Look below for the line holding "You are a GUI" and the line holding "Collapse the Other". Transcribe exactly those lines and all lines between them, nothing more.

### Entries shown
──────────
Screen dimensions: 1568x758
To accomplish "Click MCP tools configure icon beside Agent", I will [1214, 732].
──────────
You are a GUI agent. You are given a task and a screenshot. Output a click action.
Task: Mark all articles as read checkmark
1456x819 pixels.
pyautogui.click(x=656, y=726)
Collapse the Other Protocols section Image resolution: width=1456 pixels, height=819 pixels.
──────────
### Exercise output
You are a GUI agent. You are given a task and a screenshot. Output a click action.
Task: Mark all articles as read checkmark
1456x819 pixels.
pyautogui.click(x=656, y=726)
Collapse the Other Protocols section Image resolution: width=1456 pixels, height=819 pixels.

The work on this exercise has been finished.